→ **ABOUT THIS EXERCISE**
Nothing in the records may be altered. Repeat them in full.

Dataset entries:
★ ★ ★

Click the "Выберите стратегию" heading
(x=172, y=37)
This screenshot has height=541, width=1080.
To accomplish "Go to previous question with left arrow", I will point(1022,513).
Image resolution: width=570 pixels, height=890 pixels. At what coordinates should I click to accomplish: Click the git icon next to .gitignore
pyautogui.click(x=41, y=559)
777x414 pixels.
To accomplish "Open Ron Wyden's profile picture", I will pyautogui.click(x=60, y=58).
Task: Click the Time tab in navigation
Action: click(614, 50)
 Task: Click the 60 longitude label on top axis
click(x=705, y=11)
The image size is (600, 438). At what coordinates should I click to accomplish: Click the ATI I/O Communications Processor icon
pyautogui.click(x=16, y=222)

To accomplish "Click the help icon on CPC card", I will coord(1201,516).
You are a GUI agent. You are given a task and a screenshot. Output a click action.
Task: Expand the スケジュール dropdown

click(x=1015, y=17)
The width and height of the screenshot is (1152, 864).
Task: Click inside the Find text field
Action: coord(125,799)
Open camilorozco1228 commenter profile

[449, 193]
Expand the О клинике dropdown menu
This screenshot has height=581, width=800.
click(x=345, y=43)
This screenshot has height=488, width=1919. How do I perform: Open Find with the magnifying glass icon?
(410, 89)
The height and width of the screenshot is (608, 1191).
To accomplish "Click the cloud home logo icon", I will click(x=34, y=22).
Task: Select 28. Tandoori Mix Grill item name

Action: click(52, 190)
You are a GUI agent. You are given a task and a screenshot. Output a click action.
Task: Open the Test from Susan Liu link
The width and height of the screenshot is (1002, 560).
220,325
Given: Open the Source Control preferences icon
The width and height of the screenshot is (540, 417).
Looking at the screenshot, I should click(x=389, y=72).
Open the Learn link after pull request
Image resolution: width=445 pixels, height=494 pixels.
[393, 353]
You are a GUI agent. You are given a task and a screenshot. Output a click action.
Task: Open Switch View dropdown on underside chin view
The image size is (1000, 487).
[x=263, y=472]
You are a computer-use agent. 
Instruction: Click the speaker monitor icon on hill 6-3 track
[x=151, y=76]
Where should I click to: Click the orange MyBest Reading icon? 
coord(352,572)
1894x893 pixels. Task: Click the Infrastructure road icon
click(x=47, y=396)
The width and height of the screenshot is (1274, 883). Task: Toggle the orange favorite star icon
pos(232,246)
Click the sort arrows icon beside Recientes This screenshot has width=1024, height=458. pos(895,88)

★ ★ ★

→ **REPLY TO THE EXERCISE**
Click the "Выберите стратегию" heading
(x=172, y=37)
This screenshot has height=541, width=1080.
To accomplish "Go to previous question with left arrow", I will point(1022,513).
Image resolution: width=570 pixels, height=890 pixels. At what coordinates should I click to accomplish: Click the git icon next to .gitignore
pyautogui.click(x=41, y=559)
777x414 pixels.
To accomplish "Open Ron Wyden's profile picture", I will pyautogui.click(x=60, y=58).
Task: Click the Time tab in navigation
Action: click(614, 50)
 Task: Click the 60 longitude label on top axis
click(x=705, y=11)
The image size is (600, 438). At what coordinates should I click to accomplish: Click the ATI I/O Communications Processor icon
pyautogui.click(x=16, y=222)

To accomplish "Click the help icon on CPC card", I will coord(1201,516).
You are a GUI agent. You are given a task and a screenshot. Output a click action.
Task: Expand the スケジュール dropdown

click(x=1015, y=17)
The width and height of the screenshot is (1152, 864).
Task: Click inside the Find text field
Action: coord(125,799)
Open camilorozco1228 commenter profile

[449, 193]
Expand the О клинике dropdown menu
This screenshot has height=581, width=800.
click(x=345, y=43)
This screenshot has height=488, width=1919. How do I perform: Open Find with the magnifying glass icon?
(410, 89)
The height and width of the screenshot is (608, 1191).
To accomplish "Click the cloud home logo icon", I will click(x=34, y=22).
Task: Select 28. Tandoori Mix Grill item name

Action: click(52, 190)
You are a GUI agent. You are given a task and a screenshot. Output a click action.
Task: Open the Test from Susan Liu link
The width and height of the screenshot is (1002, 560).
220,325
Given: Open the Source Control preferences icon
The width and height of the screenshot is (540, 417).
Looking at the screenshot, I should click(x=389, y=72).
Open the Learn link after pull request
Image resolution: width=445 pixels, height=494 pixels.
[393, 353]
You are a GUI agent. You are given a task and a screenshot. Output a click action.
Task: Open Switch View dropdown on underside chin view
The image size is (1000, 487).
[x=263, y=472]
You are a computer-use agent. 
Instruction: Click the speaker monitor icon on hill 6-3 track
[x=151, y=76]
Where should I click to: Click the orange MyBest Reading icon? 
coord(352,572)
1894x893 pixels. Task: Click the Infrastructure road icon
click(x=47, y=396)
The width and height of the screenshot is (1274, 883). Task: Toggle the orange favorite star icon
pos(232,246)
Click the sort arrows icon beside Recientes This screenshot has width=1024, height=458. pos(895,88)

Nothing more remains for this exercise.